И, может быть, наутро именно поэтому с особой придирчивостью я присматриваюсь к своим ученикам и желаю, чтобы их жизнь сложилась ярче, счастливее, чем моя.
В такие дни я бываю даже недобра с ними, будто они уже уклонились от каких-то обязательств, взятых лично передо мной.
А старое, неисполненное желание стать журналистом в такие дни кажется мне сегодняшним — только протяни руку, сделай первый шаг, и оно у тебя на ладони. И, случается, я начинаю обдумывать план той книги, которую, верней всего, никогда не напишу. И это очень жалко, потому что мне дано (и без дальних странствий) за одну жизнь прожить десятки, сотни жизней, поручая своим ученикам сделать то, что не сумела, не смогла сделать сама.
В этой книге я писала бы о нашем поселке, об Алексее Михайловиче, о Лене Шагалове и о многих других. Но главной в ней все-таки была бы девочка с очень светлыми глазами и загорелым на степном ветру широким лицом.

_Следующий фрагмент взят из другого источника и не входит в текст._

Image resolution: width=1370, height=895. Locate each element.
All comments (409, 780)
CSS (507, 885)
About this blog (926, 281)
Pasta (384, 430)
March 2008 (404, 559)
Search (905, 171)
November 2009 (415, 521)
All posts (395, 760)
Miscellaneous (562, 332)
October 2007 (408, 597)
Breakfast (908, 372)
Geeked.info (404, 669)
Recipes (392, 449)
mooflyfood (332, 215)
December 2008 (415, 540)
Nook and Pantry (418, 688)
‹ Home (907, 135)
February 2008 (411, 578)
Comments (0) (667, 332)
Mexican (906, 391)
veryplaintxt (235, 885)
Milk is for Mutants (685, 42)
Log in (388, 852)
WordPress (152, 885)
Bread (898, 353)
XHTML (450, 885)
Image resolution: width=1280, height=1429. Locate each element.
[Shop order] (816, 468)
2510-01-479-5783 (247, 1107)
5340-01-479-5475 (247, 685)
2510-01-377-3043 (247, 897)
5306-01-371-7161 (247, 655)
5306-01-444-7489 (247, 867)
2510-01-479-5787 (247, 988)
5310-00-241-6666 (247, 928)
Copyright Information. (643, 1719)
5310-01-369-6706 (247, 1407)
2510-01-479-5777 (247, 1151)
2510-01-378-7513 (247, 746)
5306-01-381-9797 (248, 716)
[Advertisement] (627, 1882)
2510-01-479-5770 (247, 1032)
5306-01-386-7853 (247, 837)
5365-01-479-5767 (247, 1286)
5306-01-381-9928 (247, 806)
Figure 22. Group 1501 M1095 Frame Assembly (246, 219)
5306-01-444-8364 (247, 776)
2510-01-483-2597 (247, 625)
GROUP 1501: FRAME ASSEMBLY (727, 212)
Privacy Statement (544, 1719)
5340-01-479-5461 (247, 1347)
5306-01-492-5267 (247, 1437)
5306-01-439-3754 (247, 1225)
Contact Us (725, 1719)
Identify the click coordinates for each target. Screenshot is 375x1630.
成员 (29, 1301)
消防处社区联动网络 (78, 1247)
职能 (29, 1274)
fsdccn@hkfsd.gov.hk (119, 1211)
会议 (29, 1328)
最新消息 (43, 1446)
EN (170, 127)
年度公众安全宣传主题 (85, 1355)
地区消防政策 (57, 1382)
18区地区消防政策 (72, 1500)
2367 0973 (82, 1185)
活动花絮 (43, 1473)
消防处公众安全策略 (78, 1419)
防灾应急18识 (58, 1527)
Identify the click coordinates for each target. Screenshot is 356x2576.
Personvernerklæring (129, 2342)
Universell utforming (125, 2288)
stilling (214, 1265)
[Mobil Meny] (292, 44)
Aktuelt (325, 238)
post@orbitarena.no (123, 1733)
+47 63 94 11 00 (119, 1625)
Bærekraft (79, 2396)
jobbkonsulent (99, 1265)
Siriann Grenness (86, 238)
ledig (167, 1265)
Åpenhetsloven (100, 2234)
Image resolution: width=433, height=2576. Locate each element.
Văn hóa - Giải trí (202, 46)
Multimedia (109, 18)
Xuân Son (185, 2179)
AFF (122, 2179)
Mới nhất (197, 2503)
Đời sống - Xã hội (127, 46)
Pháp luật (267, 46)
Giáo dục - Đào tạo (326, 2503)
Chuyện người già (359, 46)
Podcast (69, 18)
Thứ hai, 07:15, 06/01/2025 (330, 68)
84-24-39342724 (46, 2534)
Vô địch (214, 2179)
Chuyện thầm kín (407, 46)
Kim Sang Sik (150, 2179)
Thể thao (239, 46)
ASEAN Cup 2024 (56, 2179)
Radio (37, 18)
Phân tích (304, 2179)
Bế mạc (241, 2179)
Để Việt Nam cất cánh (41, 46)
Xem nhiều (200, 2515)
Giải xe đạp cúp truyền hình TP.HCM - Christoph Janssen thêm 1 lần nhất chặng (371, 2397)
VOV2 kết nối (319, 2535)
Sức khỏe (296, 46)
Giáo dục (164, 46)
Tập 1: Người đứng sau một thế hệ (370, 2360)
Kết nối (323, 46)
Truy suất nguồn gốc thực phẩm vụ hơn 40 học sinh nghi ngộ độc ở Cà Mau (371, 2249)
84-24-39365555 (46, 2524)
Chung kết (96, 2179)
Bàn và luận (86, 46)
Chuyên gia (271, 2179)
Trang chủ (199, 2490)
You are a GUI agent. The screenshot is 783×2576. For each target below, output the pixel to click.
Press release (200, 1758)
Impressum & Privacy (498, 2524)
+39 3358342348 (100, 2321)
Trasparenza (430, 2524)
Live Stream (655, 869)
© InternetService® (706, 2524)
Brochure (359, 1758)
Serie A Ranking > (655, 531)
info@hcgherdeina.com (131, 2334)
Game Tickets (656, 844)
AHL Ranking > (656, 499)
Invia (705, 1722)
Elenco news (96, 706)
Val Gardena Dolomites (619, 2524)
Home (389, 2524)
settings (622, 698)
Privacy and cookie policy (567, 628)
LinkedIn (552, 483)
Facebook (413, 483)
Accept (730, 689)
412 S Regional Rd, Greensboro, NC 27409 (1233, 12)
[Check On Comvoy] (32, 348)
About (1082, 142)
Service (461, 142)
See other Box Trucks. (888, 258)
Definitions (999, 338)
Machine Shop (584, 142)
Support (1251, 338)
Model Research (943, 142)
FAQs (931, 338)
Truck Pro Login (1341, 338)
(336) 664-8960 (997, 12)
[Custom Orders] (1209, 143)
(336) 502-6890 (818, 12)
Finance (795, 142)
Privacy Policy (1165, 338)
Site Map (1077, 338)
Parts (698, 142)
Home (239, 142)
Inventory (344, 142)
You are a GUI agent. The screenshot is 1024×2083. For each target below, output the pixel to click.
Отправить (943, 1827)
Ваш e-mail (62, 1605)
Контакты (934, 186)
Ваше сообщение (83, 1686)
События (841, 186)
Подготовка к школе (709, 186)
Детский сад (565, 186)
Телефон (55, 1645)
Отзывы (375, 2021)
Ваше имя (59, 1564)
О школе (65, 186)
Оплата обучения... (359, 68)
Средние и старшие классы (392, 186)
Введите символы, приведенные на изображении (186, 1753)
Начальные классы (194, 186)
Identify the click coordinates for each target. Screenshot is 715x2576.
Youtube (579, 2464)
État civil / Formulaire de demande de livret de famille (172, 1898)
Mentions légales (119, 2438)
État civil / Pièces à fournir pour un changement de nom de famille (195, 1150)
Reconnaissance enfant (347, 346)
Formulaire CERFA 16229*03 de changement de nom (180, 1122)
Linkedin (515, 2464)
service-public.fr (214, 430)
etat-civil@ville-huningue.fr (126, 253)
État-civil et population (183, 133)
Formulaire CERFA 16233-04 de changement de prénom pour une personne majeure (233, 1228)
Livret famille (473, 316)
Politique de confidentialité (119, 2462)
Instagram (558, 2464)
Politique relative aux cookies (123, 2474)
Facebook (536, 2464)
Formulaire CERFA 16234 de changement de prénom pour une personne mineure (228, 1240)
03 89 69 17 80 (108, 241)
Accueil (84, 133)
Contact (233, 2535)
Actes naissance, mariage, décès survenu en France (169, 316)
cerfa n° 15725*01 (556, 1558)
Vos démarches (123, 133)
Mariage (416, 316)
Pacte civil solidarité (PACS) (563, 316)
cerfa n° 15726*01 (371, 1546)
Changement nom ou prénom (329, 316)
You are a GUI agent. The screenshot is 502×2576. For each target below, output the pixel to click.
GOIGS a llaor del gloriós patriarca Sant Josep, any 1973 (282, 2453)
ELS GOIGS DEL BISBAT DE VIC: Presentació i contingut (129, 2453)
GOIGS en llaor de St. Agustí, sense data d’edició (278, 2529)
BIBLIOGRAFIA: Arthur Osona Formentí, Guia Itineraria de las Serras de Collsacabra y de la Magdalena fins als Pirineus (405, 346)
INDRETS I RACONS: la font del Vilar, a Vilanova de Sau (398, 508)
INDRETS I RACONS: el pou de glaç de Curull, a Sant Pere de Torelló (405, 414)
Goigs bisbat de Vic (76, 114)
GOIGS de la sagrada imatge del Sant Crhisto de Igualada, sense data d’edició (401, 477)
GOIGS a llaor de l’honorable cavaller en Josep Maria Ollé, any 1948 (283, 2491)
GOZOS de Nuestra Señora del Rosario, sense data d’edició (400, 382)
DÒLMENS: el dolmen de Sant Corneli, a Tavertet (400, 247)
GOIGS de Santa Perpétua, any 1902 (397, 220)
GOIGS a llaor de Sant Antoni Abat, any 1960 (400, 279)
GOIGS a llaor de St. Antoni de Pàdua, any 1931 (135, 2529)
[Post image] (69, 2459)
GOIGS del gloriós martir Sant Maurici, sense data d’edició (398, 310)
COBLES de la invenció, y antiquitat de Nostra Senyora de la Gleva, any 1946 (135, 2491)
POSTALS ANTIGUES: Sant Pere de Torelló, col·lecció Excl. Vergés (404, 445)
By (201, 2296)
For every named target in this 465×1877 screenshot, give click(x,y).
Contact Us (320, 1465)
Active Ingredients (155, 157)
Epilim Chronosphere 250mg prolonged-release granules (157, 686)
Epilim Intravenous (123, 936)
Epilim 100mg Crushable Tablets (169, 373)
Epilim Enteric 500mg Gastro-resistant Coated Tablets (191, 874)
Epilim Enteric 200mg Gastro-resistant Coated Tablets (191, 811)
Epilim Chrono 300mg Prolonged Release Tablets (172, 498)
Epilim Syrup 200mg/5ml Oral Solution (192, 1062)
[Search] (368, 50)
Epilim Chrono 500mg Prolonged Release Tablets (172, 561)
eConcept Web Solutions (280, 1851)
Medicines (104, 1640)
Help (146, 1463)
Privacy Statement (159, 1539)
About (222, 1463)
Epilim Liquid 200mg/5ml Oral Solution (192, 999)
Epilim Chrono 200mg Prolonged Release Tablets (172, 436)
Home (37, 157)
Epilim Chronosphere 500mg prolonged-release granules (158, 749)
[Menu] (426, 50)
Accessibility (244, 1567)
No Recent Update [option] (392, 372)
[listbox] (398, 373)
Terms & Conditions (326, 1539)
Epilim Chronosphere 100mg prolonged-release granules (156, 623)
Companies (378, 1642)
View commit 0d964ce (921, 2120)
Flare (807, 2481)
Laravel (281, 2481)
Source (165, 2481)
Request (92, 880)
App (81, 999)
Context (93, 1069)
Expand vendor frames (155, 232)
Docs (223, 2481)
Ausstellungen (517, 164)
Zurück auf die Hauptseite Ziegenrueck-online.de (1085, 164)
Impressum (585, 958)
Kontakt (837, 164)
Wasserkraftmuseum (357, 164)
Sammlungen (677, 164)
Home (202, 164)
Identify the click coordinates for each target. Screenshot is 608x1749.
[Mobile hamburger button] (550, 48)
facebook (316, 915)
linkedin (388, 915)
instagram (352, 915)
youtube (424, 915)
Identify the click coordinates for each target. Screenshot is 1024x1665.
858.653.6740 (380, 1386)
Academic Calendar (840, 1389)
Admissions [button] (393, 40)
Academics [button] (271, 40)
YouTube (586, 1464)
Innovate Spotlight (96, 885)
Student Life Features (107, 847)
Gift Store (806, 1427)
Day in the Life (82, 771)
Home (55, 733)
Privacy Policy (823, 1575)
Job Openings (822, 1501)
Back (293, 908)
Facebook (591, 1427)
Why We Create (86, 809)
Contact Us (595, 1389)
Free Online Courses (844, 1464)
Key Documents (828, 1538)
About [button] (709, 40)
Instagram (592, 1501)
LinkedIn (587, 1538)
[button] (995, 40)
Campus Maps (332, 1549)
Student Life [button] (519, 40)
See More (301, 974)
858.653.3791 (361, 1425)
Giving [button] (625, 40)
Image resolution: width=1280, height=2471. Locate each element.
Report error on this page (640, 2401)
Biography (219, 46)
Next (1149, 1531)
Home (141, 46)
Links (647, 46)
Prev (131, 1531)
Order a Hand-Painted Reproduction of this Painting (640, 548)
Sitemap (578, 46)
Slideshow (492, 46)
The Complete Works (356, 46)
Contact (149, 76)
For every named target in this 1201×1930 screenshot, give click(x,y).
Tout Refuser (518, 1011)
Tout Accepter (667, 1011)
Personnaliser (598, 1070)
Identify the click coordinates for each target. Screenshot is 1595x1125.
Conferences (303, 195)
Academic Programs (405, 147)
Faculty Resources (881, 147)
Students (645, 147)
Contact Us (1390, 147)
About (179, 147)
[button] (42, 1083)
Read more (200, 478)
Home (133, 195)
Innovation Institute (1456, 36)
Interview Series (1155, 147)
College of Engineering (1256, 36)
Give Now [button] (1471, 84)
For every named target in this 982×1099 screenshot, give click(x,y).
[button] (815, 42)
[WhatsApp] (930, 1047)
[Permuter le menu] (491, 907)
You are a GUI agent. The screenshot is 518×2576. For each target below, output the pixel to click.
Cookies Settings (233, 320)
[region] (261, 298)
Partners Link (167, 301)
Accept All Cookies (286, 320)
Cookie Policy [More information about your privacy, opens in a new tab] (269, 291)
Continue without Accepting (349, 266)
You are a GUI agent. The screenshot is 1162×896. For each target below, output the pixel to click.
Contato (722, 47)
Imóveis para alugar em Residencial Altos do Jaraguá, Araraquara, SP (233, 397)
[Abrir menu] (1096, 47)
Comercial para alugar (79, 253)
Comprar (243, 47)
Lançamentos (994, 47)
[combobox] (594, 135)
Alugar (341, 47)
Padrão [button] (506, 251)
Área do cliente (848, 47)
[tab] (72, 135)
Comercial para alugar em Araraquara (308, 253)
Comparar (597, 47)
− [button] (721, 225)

Она бы шла по книге, как ходит по своему поселку: походкой детской и непреклонной в то же время, и все, что делалось в книге, так или иначе имело бы отношение к ней, завертывалось ради нее, собиралось бы вокруг нее, как вокруг главного узелка. Потому что девочка была для меня не просто девочкой — поколением. Поколением, которое завидовало своим отцам и матерям, во всяком случае, если отцы их и матери хотя немного походили на таких, какие были у Лени Шагалова. Поколением, которое часто пыталось смотреть свысока на своих отцов и матерей, как это делает, например, Вовка Семинос. Поколением, которому грозила беда перенять слишком многое у своих отцов и матерей, если отцы и матери оказывались вроде тех, какие достались Милочке Звонковой и Виктору Антонову.
Но я не писала такой книги.
Я проверяла свои тетради по геометрии и алгебре, последние в этом году тетради, и думала, что же, собственно, произошло на той контрольной, которую не решили ни Нина Рыжова, ни Виктор Антонов. Что имел в виду Шагалов, когда говорил, что у него голова кружится и дух захватывает?
Я все-таки была почти уверена, что Виктор просил на контрольной у Нины шпаргалку. Такая мысль у меня мелькнула сразу же, еще на самой контрольной. Потом она утвердилась, когда Семинос пододвинул ко мне вплотную свое насмешливое лицо и спросил, как у меня со зрением.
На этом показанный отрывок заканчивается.